◆ Kutipan Sumber:

»»

Belajar Leadership dari Ilmu Parenting
“The two most important things in any company do not appear in its balance sheet: its reputation and its people.”
Sebagai orang tua, tentu kita mengharapkan yang terbaik bagi anak. Kita ingin anak bisa menjadi pribadi yang baik, cerdas, sopan dan santun, taat pada otoritas, serta segudang ekspektasi lainnya. Meskipun kita memiliki maksud yang baik untuk mendidik anak menjadi pribadi yang baik, tak bisa dipungkiri pada kenyataannya banyak orang tua yang memilih pendekatan yang “salah”.

««

◆ Cuplikan Catatan:
»»

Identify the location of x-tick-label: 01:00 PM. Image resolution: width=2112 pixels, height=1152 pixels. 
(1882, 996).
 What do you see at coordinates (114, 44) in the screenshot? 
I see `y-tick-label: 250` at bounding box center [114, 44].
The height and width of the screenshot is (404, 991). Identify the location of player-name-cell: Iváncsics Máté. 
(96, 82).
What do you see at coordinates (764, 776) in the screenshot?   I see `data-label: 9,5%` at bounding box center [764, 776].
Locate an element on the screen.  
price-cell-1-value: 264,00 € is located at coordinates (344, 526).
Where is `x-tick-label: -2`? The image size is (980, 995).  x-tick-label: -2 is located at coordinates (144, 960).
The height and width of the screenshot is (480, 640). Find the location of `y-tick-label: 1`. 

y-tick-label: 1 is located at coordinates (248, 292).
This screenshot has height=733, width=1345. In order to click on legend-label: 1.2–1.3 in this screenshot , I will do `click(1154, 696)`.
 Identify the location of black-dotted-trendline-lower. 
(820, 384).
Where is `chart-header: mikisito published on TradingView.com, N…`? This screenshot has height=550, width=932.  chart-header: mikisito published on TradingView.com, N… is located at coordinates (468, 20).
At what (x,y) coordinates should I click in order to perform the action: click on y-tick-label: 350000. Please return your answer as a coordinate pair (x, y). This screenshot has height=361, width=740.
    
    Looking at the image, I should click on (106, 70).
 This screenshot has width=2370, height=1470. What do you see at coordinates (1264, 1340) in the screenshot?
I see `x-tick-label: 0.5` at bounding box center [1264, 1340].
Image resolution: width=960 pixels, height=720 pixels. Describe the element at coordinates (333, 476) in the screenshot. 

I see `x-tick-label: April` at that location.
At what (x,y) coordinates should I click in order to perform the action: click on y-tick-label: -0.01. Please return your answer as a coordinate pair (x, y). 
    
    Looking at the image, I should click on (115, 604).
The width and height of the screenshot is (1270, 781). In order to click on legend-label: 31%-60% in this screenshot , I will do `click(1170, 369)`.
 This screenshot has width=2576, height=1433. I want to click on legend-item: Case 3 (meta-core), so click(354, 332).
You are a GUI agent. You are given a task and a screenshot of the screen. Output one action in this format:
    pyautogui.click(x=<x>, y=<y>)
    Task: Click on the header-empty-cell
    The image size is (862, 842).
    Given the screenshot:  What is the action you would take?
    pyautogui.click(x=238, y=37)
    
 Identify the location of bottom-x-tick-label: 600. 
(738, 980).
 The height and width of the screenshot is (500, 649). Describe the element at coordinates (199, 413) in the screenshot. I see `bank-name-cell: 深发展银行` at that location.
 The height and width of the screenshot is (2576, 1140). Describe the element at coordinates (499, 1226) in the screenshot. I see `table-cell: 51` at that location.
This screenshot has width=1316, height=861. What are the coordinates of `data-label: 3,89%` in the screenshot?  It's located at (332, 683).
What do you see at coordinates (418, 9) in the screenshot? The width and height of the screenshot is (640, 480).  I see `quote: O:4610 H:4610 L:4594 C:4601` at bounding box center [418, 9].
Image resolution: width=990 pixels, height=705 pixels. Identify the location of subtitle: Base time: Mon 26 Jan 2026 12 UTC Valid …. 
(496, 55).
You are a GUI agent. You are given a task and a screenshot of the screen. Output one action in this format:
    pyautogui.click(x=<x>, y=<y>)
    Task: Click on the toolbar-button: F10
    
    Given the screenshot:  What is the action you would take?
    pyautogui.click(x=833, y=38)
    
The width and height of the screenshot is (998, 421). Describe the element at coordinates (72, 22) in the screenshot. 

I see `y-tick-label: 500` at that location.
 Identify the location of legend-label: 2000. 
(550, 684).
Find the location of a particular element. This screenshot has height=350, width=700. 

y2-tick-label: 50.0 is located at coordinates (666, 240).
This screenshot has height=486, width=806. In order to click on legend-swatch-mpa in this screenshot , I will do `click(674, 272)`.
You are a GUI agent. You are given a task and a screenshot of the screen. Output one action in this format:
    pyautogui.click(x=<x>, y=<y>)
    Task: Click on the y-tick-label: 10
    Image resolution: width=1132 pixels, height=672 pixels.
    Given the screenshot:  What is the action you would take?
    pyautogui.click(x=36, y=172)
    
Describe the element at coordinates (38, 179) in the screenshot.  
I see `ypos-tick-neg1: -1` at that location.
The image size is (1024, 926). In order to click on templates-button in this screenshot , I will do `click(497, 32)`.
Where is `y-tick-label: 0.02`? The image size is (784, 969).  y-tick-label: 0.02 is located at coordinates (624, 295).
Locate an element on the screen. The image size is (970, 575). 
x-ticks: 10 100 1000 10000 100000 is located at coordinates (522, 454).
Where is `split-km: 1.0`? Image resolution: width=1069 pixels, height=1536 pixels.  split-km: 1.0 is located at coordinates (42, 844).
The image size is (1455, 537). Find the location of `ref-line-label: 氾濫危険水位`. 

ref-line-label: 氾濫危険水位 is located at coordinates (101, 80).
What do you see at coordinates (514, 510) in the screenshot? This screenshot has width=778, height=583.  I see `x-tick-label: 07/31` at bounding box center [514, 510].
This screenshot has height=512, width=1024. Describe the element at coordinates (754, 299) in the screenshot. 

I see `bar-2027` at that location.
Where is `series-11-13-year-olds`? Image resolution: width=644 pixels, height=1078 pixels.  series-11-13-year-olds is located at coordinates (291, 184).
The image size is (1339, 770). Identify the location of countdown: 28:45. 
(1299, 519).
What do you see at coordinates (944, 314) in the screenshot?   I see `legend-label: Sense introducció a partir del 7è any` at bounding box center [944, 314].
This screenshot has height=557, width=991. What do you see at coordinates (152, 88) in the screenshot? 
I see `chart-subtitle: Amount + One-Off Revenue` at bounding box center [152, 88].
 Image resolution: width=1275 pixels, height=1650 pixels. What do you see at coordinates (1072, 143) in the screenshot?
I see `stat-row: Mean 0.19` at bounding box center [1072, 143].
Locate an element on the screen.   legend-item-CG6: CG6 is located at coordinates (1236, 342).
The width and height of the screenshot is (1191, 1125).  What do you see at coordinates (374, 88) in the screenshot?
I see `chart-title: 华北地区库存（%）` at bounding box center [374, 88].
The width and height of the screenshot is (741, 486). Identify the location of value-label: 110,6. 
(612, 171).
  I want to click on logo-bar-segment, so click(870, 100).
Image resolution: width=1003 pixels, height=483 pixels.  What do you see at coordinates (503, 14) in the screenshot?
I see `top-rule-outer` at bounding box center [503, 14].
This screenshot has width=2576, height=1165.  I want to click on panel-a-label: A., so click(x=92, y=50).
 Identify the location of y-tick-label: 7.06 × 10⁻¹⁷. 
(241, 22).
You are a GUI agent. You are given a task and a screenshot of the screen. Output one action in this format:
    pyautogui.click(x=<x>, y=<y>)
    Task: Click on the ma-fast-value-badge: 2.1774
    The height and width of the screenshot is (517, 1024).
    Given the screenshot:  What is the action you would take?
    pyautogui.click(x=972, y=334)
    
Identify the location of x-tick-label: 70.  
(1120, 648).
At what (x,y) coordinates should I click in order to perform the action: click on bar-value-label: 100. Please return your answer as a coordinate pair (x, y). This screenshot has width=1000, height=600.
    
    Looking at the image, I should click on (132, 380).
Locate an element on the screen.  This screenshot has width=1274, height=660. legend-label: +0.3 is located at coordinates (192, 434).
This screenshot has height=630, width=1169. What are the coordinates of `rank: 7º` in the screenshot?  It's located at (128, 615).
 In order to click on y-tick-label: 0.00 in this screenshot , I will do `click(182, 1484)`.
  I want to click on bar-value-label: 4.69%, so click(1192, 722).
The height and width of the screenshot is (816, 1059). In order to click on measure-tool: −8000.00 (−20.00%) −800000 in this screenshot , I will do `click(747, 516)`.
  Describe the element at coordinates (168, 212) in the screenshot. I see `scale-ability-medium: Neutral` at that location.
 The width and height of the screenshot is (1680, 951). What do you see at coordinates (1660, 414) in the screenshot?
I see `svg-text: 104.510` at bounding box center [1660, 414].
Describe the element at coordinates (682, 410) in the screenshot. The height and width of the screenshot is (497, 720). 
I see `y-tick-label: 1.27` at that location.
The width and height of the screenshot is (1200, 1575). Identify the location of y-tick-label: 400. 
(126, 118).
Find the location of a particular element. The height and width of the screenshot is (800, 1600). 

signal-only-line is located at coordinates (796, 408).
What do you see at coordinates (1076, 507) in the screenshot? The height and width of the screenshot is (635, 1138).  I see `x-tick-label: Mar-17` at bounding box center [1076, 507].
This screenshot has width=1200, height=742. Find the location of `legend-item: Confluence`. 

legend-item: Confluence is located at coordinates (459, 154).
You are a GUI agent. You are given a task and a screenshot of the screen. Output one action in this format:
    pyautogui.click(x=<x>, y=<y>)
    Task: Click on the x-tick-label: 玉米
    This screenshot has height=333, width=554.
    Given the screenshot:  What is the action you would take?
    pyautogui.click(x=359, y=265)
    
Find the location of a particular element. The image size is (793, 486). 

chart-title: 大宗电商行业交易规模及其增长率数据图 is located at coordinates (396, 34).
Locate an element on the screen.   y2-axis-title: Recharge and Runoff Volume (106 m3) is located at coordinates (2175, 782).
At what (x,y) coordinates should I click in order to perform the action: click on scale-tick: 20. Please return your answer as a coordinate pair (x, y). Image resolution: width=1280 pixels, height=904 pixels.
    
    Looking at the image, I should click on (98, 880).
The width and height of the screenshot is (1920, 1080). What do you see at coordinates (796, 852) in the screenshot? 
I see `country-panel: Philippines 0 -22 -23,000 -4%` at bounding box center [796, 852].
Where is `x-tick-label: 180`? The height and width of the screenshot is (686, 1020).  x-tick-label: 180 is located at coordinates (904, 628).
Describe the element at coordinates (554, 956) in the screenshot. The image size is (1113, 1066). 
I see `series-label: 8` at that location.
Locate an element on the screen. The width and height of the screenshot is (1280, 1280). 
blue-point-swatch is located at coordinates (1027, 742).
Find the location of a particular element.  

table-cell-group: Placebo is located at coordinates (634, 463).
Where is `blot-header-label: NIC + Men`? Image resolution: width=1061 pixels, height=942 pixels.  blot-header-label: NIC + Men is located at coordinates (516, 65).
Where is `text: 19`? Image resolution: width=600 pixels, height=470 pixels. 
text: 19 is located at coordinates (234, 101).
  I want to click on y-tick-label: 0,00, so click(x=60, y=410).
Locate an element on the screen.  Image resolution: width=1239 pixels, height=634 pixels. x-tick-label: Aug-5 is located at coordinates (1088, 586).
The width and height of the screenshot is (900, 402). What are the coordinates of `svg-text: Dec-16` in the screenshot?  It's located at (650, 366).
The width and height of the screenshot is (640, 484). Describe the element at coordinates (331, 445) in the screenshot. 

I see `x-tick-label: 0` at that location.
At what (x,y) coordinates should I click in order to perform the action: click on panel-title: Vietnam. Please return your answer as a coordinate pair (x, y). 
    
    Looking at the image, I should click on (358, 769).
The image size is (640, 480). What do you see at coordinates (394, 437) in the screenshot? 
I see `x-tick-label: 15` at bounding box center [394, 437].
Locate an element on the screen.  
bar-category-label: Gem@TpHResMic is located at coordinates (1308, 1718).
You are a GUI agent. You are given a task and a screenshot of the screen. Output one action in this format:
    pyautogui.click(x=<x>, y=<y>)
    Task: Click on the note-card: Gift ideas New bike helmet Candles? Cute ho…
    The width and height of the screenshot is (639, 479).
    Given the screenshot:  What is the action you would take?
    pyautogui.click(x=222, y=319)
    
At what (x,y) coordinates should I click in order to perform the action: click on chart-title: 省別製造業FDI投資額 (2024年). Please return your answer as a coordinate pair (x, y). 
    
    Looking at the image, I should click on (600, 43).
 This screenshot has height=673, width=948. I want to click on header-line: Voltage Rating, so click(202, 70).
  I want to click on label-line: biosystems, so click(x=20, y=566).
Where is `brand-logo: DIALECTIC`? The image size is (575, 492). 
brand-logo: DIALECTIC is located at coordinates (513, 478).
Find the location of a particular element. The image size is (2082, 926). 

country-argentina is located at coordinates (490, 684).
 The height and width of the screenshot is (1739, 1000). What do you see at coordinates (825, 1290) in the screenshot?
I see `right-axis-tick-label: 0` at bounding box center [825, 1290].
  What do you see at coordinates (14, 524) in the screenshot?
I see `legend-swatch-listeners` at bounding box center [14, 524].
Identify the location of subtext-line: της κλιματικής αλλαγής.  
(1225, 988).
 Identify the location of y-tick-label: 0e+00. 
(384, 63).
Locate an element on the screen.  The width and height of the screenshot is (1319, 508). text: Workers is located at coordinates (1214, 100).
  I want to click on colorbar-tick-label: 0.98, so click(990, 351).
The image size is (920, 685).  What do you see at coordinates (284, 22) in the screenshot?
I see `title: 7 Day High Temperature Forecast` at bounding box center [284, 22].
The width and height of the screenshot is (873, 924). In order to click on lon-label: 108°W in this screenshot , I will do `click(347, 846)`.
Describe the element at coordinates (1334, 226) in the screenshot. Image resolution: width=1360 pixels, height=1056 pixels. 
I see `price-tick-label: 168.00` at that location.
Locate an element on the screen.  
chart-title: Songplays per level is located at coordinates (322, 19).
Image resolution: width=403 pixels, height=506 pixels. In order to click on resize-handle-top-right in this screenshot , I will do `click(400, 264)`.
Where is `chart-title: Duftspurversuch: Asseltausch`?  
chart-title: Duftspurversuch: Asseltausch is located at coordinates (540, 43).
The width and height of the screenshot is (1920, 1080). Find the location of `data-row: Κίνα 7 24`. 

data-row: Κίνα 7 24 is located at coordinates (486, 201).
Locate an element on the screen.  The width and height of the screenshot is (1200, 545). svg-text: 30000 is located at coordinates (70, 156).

««

◆ Daftar Tugas:
1. Menurut teks tentang belajar kepemimpinan dari ilmu parenting, apa dua hal terpenting dalam perusahaan yang tidak tercantum di neracanya?
2. Tulis lanjutan teks tentang belajar kepemimpinan dari ilmu parenting, mulai setelah kalimat terakhirnya.
Catatan di atas diambil dari sumber yang berbeda.

◆ Jawaban yang Diharapkan:
1. Reputasi dan orang-orangnya.

2.
Biasanya dalam dunia parenting, salah satu pendekatan yang salah ini disebut Fear-Based Parenting. Orang tua menampilkan sosok yang sangat tegas dan penuh dengan hukuman, ancaman, bahkan otoriter. Kata-kata saktinya kurang lebih “Pokoknya kamu harus” atau “Kalau tidak, kamu akan”. Memang betul, anak akan cepat menurut ketika diberi ancaman atau hukuman. Namun alih-alih menghasilkan anak yang berjiwa luhur dan bermanfaat bagi orang lain, pendekatan yang kurang tepat tadi dapat membentuk ketakutan pada anak, sehingga anak cenderung takut, dan menjadi pribadi yang taat karena ada hukuman yang siap menanti jika tidak taat.
Jadi bagaimana kita bisa membentuk pribadi anak yang memiliki integritas, berjiwa luhur, taat dan menjadi pribadi yang bermanfaat bagi lingkungannya?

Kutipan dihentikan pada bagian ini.